Eight of the top Indian dance teams in the nation are coming to Santa Barbara to participate in Nachle Deewane, the first-ever Bollywood and Bhangra competition.
Dhadkan, the South Asian culture and entertainment club at UCSB, will host the event at the Arlington Theatre on Saturday at 6 p.m. The competition will consist of separate Bollywood and Bhangra sections. The four Bollywood teams competing are Zahanat from UC Berkeley, Zamana from UC Irvine, Zor from UCSD and Nazara from CSUF. The Bhangra teams are UCSD’s Da Real Punjabiz, Bhangra Regiment, Tufts Bhangra and Bruin Bhangra.
According to Nishitha Viswanathan, second-year biochemistry major and co-president of Dhadkan, while Bollywood comes from the film industry, Bhangra is a type of folk dance from the Indian state of Punjab that celebrates the coming of the harvest, which is on April 13 this year, the day after the competition.
Co-president and co-organizer Soham Tikekar, second-year biology and economics double major, said the event was planned to educate viewers about the mission of Dhadkan.
“We wanted to combine two aspects that both of us are really passionate about: entertainment and social change,” Tikekar said. “We decided that doing a competition like this would help both avenues intersect and be one.”
The event received around $23,000 from sponsors, with the Associated Students Finance Board donating about $9,000, the CAB foundation donating $2,250, CAB donating $2,200 and RHA donating $1,000. Other donations were in the range of $500 to $1000.

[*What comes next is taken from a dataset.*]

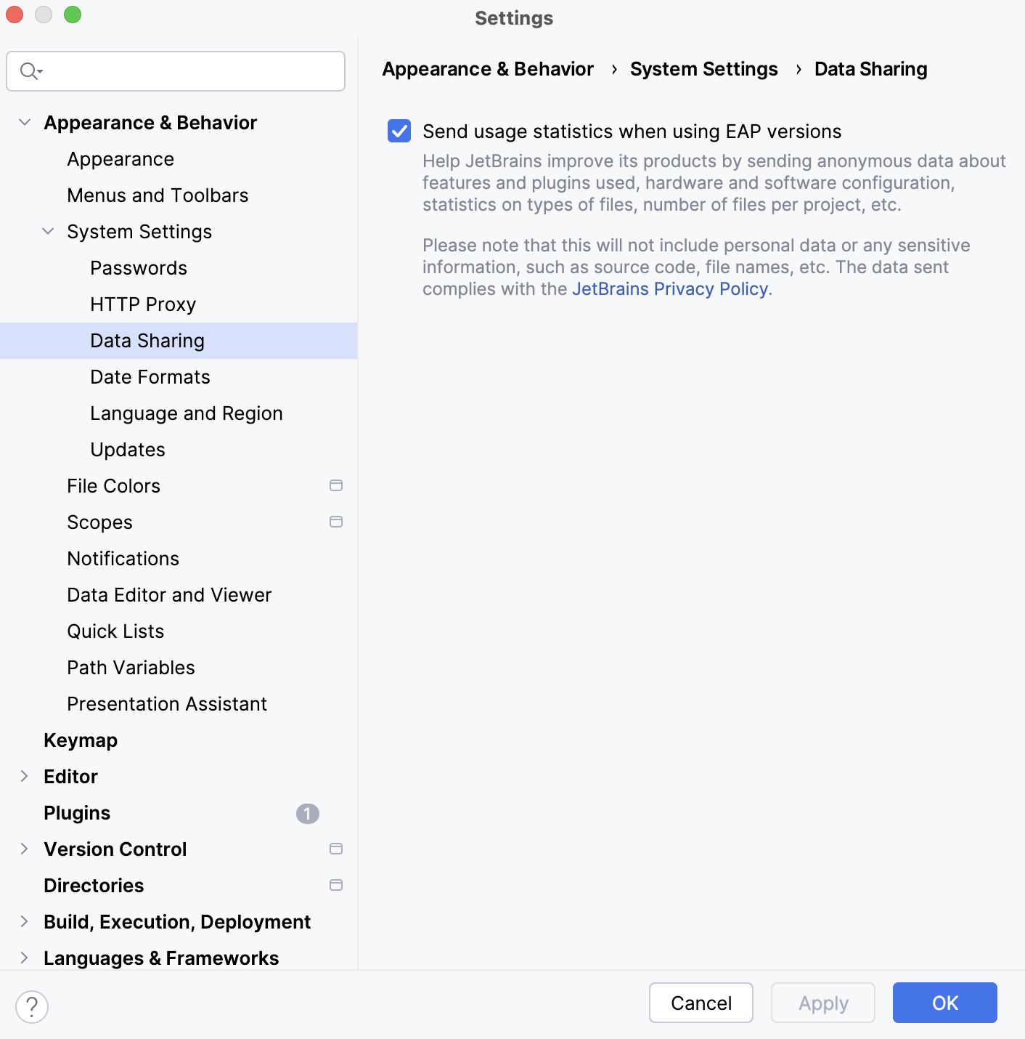Click the File Colors project-level icon
Image resolution: width=1025 pixels, height=1039 pixels.
coord(336,485)
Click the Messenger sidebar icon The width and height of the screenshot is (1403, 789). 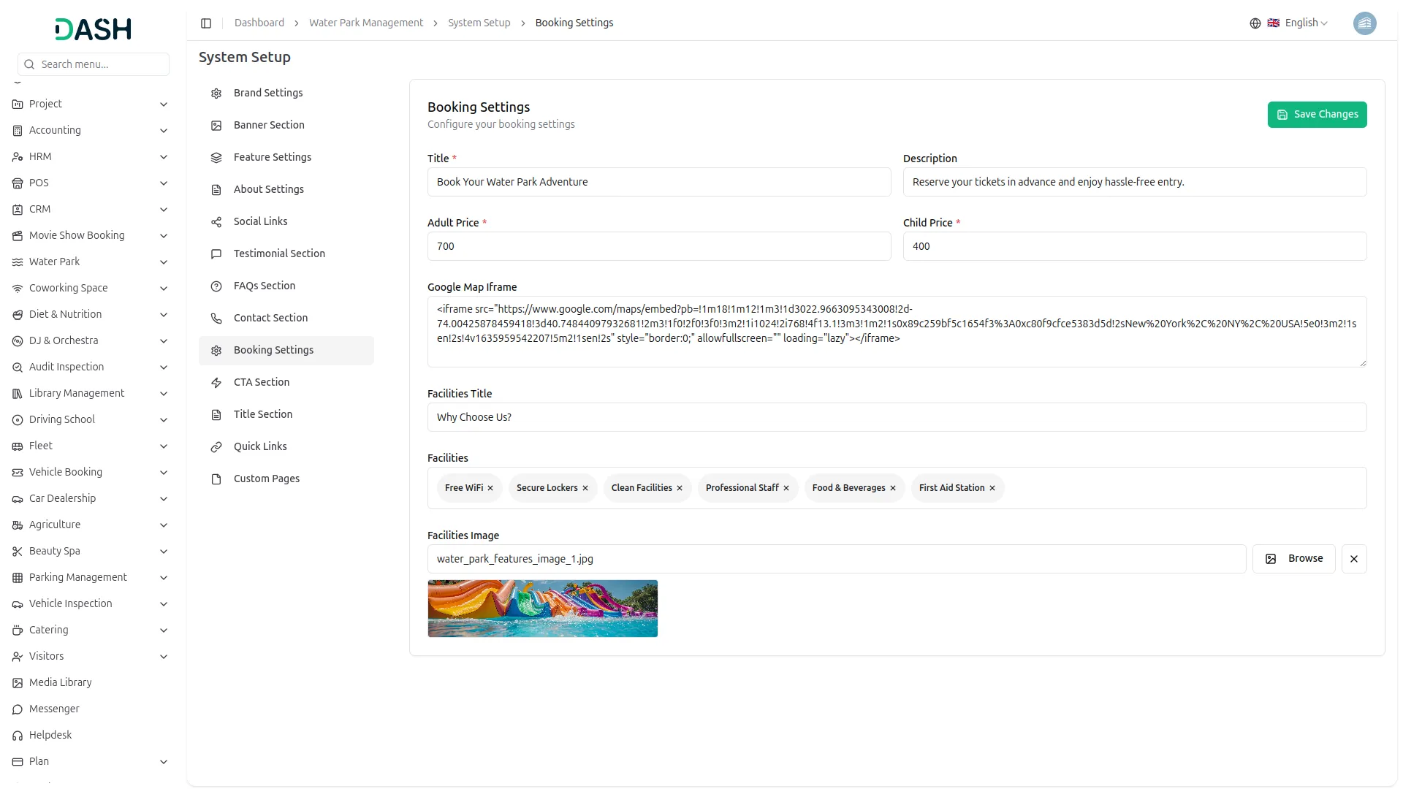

Tikekar said they expect to make $30,000, all of which will be donated to the India Friends Association, a nonprofit aimed at providing education and nutrition to children in India.
“We also are pretty passionate about social change, and more specifically education for children, because we’ve been so privileged to be given an education here and a lot of people don’t have that,” Viswanathan said.
Viswanathan and Tikekar launched an application process to recruit teams from across the nation, with the goal of attracting teams from the established circuits of the two styles. According to Tikekar, they were expecting only a few applications from B-grade teams, but instead, received 65 applications, for only eight spots, from some of the best teams in the nation.
“It was a shock to us to get such high caliber teams for a first-year competition,” Viswanathan said.
Initially, the organizers were looking at smaller venues and worried about filling 500 seats, but Tikekar now thinks they will be close to filling the Arlington, a theatre that sits over 2,000 people.
Sabya Das, fourth-year cognitive science major and the captain of Zahanat — UC Berkeley’s all-male Bollywood team — organized the Bollywood Berkeley dance competition last year, and helped Dhadkan with the logistics of Nachle Deewane this year.
The competition, according to Viswanathan, is as much about community and culture as it is about dance.
“We really wanted to bring Indian culture here to Santa Barbara because we feel like that is a culture that was sort of lacking in the community,” Viswanathan said. “We did want to share it and we thought one of the most energetic ways to do it would be a dance competition.”
Tikekar shared Viswanathan’s sentiments regarding Indian culture being brought to Santa Barbara.
“Suddenly people know a little bit more about UCSB in the Indian community, which was not the case before,” Tikekar said.
Sewak Khurana, one of the judges for the Bhangra section, said that he is looking for the dancers to communicate culture through dance steps that originated in Indian villages hundreds of years ago.
“It’s a very exciting dance and people watch it, they really like it, and that’s how we promote the culture that we are,” Khurana said.
Khurana danced and choreographed Bhangra in college, has judged various Bhangra competitions across Southern California, and currently teaches at the Valley Sikh Temple Punjabi School.
“The most important thing about the dance is enjoying it,” Khurana said. “They get the crowd going, so I hope the crowd enjoys it too.”
In addition to the dance competition, UCSB’s South Asian acapella group, Ravaani, will be opening and closing the competition, while Mickey Singh, a popular Indian-American singer, will also perform.
This story is a Daily Nexus online exclusive.